引用文 -
%%

ネタバレあります。そうそう、なるべく早く劇場に入った方がいいと思います。ロビーにいろいろと仕掛けがあります。

初演は観逃しています。松尾さんが演出に専念するのは珍しいけれど、再演にあたって脚本の補足も手掛けたのかな。笑いを増幅させたところと、ツイッターが出てきたところ。エッセンス的な使われ方ではあったが、これがあるとないとではかなりの違いが出たのではないかと思う。

初演は2000年で、webで通販、とか、携帯電話の使い方、と言った部分は、当時まだそんなに普及していなかったからこその、カルト的な情報提供とその収集と言う図式として効果的だったのだと思う。「『自分だけが知っている』と言う優越感と『何故皆知らないの?』と言う歯痒さ」「当事者が期待している程は外部の人間に拡がっていかない」と言うこの関係は、今では殆ど当たり前のようになっている。これは、共通言語がどんどん減ってきていることにも繋がる。それをより強力にしていくのがツイッター。webサイトからの情報発信は、2000年当時はまだ網羅出来ないこともなかった。検索を駆使すれば、web上にある相当数の情報は探し出せないこともなかった。ツイッターは網羅を諦めるくらいには膨大な数で、流れも早い。あまり使いたくない言葉ではあるが、「情報格差」を歯痒いと思うか、諦めるか。ここが奇妙な程にリアルだった。ゾッとする程。ツイッターもギリギリのところかも、数年後には違うツールが出てきているかも。松尾さんの嗅覚の鋭さには毎回ビビる。

%%

演習課題 1 -
舞台の感想文から、「初演は2000年で、webで」から「の嗅覚の鋭さには毎回ビビる。」までを、両端の語句も含めて一字一句変えずに書き写してください。
演習課題 2 -
舞台の感想文の最後の文に続く文章を書いてください。

提供データ -
%%

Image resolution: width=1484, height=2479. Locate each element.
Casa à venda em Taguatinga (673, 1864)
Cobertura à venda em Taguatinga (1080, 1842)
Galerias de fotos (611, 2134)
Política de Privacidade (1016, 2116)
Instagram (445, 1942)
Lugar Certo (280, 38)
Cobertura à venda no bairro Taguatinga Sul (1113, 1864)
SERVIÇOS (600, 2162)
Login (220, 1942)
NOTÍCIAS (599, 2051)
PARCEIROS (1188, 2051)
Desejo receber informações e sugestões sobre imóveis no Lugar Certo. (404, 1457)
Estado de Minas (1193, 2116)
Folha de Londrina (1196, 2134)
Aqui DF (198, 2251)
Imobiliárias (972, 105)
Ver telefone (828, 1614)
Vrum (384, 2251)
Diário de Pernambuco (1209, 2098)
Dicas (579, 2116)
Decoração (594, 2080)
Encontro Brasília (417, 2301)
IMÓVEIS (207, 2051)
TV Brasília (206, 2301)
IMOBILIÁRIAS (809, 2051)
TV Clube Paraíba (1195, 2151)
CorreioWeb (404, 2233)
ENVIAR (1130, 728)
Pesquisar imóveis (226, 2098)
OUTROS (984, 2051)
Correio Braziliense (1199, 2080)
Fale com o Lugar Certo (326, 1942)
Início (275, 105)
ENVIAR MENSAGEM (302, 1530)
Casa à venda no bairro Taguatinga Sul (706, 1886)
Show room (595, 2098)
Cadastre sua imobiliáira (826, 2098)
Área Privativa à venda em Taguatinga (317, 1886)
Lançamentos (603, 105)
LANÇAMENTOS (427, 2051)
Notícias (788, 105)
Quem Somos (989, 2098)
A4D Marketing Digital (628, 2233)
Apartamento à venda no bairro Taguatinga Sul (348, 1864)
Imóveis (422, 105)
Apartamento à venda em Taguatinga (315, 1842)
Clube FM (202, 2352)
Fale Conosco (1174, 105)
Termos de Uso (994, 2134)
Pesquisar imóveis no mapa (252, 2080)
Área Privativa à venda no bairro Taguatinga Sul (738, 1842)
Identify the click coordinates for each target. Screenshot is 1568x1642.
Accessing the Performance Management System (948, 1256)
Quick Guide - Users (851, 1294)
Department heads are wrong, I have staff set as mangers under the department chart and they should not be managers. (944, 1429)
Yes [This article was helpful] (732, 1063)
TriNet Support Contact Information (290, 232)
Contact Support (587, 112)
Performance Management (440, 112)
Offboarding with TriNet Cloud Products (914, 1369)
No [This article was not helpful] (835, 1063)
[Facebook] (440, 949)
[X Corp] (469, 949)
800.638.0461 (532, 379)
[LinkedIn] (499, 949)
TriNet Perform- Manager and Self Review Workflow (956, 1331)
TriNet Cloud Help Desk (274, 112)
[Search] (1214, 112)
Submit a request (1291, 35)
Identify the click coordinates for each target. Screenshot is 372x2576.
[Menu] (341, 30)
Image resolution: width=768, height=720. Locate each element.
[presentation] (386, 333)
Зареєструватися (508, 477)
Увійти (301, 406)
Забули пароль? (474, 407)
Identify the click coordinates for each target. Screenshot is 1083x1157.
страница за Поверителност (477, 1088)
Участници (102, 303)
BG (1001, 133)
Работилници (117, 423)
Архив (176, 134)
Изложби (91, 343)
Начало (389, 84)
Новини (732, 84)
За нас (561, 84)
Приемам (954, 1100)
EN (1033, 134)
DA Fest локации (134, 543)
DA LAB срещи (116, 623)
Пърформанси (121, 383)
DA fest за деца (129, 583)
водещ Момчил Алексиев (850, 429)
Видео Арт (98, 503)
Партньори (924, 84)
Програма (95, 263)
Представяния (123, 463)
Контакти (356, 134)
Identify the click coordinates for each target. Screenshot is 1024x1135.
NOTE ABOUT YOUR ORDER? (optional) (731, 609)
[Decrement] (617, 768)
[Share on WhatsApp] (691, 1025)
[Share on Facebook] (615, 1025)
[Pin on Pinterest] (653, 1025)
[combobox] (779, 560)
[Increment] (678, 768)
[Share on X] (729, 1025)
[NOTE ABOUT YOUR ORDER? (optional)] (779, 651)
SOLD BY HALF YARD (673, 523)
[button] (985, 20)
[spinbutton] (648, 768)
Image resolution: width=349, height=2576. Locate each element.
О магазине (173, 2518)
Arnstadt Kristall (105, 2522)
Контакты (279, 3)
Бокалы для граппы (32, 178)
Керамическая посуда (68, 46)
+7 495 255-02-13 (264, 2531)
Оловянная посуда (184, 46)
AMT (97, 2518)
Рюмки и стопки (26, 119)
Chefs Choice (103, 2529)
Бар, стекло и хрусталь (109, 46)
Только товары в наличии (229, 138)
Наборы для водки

%%

課題の結果 1 -
初演は2000年で、webで通販、とか、携帯電話の使い方、と言った部分は、当時まだそんなに普及していなかったからこその、カルト的な情報提供とその収集と言う図式として効果的だったのだと思う。「『自分だけが知っている』と言う優越感と『何故皆知らないの?』と言う歯痒さ」「当事者が期待している程は外部の人間に拡がっていかない」と言うこの関係は、今では殆ど当たり前のようになっている。これは、共通言語がどんどん減ってきていることにも繋がる。それをより強力にしていくのがツイッター。webサイトからの情報発信は、2000年当時はまだ網羅出来ないこともなかった。検索を駆使すれば、web上にある相当数の情報は探し出せないこともなかった。ツイッターは網羅を諦めるくらいには膨大な数で、流れも早い。あまり使いたくない言葉ではあるが、「情報格差」を歯痒いと思うか、諦めるか。ここが奇妙な程にリアルだった。ゾッとする程。ツイッターもギリギリのところかも、数年後には違うツールが出てきているかも。松尾さんの嗅覚の鋭さには毎回ビビる。

課題の結果 2 -
ただ、先日観た菊地成孔と金原ひとみのトークイヴェントでも話題にのぼった「インターネット上に不在である」ひとと言うのは必ずいて、webに関わらない方が穏やかに暮らせるひともいるし、そもそもweb上に存在しようとしゃかりきにならない方がいいひともいる。それは世俗から離れる、劇中の言葉で言えば大衆の“気分”から離れることでもあり、ひょっとしたらこのことが百子の未来に光を示すものではないかと思い、少しだけ希望を持った。そして、彼女を失った山本に思いを馳せた。ファシズムは独裁者ではなく、大衆の気分が作り上げる。

「東京都青少年育成条例の改正案」はどうなるのだろう。マンガだけではない、表現と言う表現にその規制とやらは拡がっていく。『農業少女』も、内容からしてひっかかっている。

プログラムでも指摘されていたモチーフ『ロリータ』がよりハッキリしたのも松尾さんの演出に因るところが多いと思います。「少女を想う中年男のみじめな恋と、ファシズムに関する思索が交錯する斬新なアプローチの舞台」。衣裳からセットから抽象的なもので成立させる野田演出とは違い(小道具の使い方は野田さんに寄ったところもあったように思うが)、徹底して笑いを織り込み、人間の滑稽さからもの悲しさを浮かび上がらせる。うーん、これ、『パンドラの鐘』演出合戦の時に、ストーリーの骨子が明確に伝わったのは蜷川演出の方だったことを思い出した。勿論どちらも感動的な仕上がりでしたが。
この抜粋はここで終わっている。